» Passage to read:

Since Feb. 17, Nestor F. Guzman, a municipal-court judge in the city, has sentenced 30 parents of truant students to spend between one week and 30 days each working in their child’s school.

While elsewhere around the country judges have sentenced parents to attend school with their truant children, Paterson is believed to be the only district that requires parents to perform services for the schools.

To date, all 30 parents have completed their mandated service, and school administrators are hailing the program a success in limiting absenteeism. Average daily attendance had risen to 93 percent as of March, up from 91.2 percent in the 1990-91 school year.

“The response we’ve gotten has been much more positive; [the parents] are very supportive,’' Chuck Coligan, a spokesman for the district, said, noting that most parents try to schedule their period of service as soon as possible after sentencing.

“The sentence is a very nice alternative, considering what the other alternative is, which is a jail sentence,’' he added.

» Written exercise 1: In the passage about Paterson's truancy sentences, swap "absenteeism" for "truancy" and write out everything from "To date, all" down to "1990-91 school year.".
» Written exercise 2: List every specific date, month, or school year named in the passage about Paterson's truancy sentences.

» Data segment:
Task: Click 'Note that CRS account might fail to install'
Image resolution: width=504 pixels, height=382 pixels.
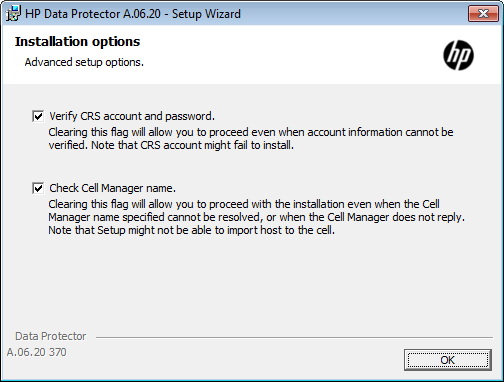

» Correct response 1:
To date, all 30 parents have completed their mandated service, and school administrators are hailing the program a success in limiting truancy. Average daily attendance had risen to 93 percent as of March, up from 91.2 percent in the 1990-91 school year.

» Correct response 2:
Feb. 17
March
the 1990-91 school year